Parents who identified their neighborhood as having features that promoted physical activity, such as sidewalks or lighting to walk at night, were more likely to have children that met the PAGA guideline. Parents who estimated shorter walking distances between their homes and nearby destinations, such as an outdoor swimming pool or a trail, were also more likely to have active children.
“Our study adds to the evidence that built environments, including neighborhood amenities and facilities, influences children’s physical activity levels,” Dr. Roberts said.
Other factors of the built environment were determined to predict the level of active play; for example, parents who disagreed with the statement, “There is a lot of litter on the streets,” were more likely to have children who met the active play guideline. Interestingly, the BEAP Study found that active children’s parents were more likely to report a high crime rate and being victim of a crime; the researchers posited that this may be due to such parents being outdoors more often. Another explanation may be that parents use precautionary measures so that a high crime rate in the neighborhood does not deter physical activity.
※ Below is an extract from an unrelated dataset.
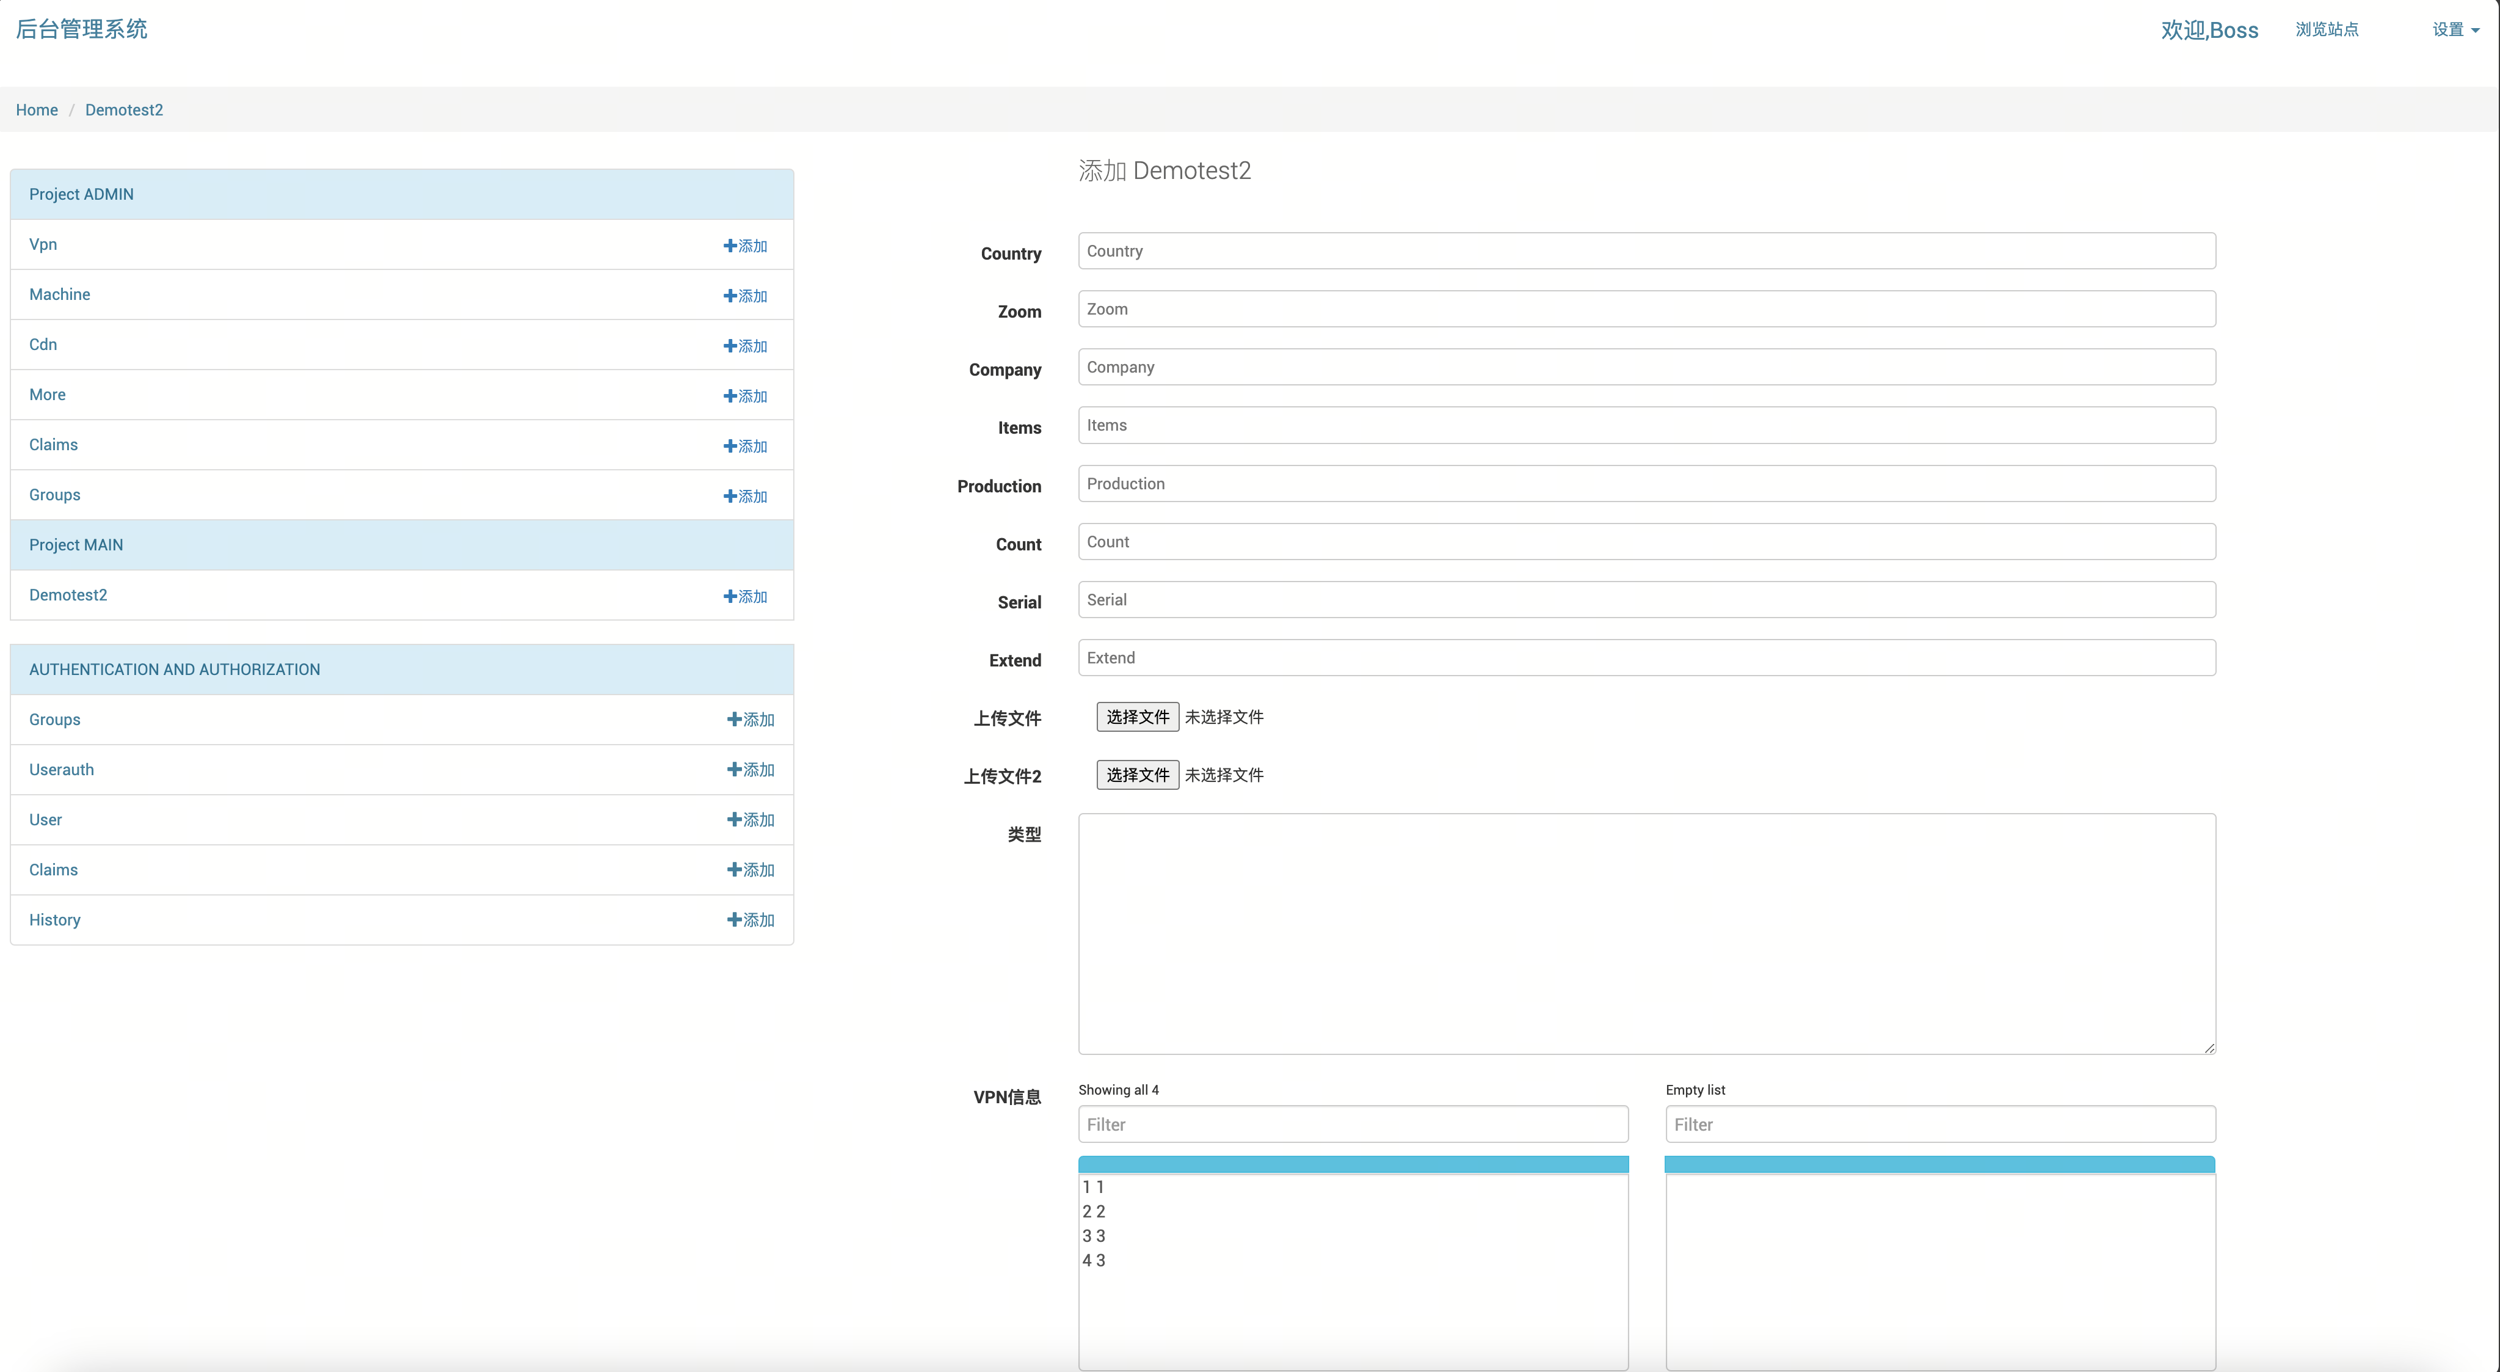2500x1372 pixels.
Task: Open Claims under Project ADMIN
Action: pos(53,445)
“By examining a diverse population of children (23.7 percent African American and 10.4 percent Asian American), this study brings to light the perceptions of parents from an otherwise underrepresented group of research participants in built environment and active play research,” Dr. Roberts added.
The research team recommends future studies that collect both subjective and objective built environment and physical activity data to further understand the relationship between the local environment and children’s active play.